Une lâcheté collective

Le 14 décembre 2000, l’Assemblée nationale du Québec, sur la base d’un sous-entendu, d’un ouï-dire fallacieux, a condamné publiquement et à l’unanimité Yves Michaud, sacrifié gratuitement au délire du Parlement appelé à procéder à un harcèlement et à un lynchage téléguidé.

Depuis, l’Assemblée refuse de prendre acte de son profond égarement. Attend-elle que toutes les personnes impliquées aient quitté ce monde avant de laver l’honneur de la victime, le sien et le nôtre? Préfère-t-elle perpétuer sa lâcheté collective? Elle ne peut se défiler parce que des personnes étaient absentes au moment des faits. Il ne s’agissait pas d’une loi, mais d’une sanction au mépris de la règle de droit la plus élémentaire. La discipline de parti, la solidarité ministérielle et un pouvoir dictatorial, la primauté ministérielle ont été utilisés comme armes destructrices afin d’obtenir l’unanimité. Un acte d’une violence inouïe, malvenue et d’une répugnance sans nom.

Certaines personnes ont présenté des excuses individuelles à M. Michaud.
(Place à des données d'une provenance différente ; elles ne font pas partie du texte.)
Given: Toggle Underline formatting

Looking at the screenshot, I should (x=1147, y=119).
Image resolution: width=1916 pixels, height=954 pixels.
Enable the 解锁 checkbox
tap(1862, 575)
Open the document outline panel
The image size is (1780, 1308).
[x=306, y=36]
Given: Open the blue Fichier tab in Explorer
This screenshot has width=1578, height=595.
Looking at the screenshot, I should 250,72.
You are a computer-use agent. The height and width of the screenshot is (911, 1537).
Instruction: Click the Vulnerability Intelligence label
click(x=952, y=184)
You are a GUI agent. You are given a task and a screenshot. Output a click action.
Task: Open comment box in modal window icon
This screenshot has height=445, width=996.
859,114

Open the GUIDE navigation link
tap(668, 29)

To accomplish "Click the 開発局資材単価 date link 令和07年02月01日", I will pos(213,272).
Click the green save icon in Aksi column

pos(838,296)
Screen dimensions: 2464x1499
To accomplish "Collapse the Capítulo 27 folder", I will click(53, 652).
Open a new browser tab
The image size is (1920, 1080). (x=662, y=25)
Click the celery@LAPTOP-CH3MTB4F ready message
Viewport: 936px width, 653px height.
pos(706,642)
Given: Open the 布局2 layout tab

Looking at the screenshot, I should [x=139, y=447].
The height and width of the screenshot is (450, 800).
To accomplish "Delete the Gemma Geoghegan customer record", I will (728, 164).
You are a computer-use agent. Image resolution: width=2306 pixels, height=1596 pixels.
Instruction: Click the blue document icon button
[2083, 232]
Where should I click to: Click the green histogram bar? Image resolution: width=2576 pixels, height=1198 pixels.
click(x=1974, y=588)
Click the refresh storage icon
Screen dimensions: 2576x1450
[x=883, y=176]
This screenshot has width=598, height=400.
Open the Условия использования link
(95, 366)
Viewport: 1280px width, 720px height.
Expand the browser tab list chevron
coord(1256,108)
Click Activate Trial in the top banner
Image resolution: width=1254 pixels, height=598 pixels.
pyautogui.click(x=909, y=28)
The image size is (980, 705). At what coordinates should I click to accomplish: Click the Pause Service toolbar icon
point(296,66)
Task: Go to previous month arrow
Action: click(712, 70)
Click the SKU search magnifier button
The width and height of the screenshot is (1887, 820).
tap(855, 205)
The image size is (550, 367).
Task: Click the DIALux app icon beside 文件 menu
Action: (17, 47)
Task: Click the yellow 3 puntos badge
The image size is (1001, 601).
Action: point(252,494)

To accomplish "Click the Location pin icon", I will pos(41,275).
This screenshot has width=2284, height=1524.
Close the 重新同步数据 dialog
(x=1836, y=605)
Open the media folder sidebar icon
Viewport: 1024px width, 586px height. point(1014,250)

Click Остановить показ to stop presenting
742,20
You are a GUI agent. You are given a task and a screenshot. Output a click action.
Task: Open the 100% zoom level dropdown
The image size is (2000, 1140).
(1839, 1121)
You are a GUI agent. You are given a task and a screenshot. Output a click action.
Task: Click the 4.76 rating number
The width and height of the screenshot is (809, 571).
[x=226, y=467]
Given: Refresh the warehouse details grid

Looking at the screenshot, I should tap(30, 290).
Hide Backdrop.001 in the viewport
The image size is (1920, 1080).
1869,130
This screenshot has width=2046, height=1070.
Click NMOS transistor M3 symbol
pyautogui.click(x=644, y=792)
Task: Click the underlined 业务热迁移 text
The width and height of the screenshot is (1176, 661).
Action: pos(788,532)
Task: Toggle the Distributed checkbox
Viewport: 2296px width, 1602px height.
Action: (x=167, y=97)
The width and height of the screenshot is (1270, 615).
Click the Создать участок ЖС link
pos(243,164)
Beaucoup d’autres sont restées muettes. Je ne m’y attarderai pas. Mais l’Institution, elle, ne peut s’éviter des excuses. La lâcheté n’a pas été qu’individuelle, elle a été collective.

Des élections s’annoncent. L’Assemblée nationale s’amendera-t-elle unanimement, sans le moindre compromis ni restriction mentale avant les élections, ou restera-t-elle aux prises avec ses démons et nous gardera-t-elle encore indéfiniment dans la honte? Libellé proposé : «Que l’Assemblée nationale présente unanimement ses excuses à M. Yves Michaud pour le traitement qu’elle lui a fait subir et ses conséquences. Qu’elle présente également ses excuses à toute la population.»

En espérant qu’en tant qu’Institution, vous vous libérerez de cette lâcheté, et chacun de nous par le fait même, afin de préserver l’honneur des parlementaires qui ont fait l’histoire de ce parlement, afin de nous redonner le goût et la fierté d’aller voter à nouveau.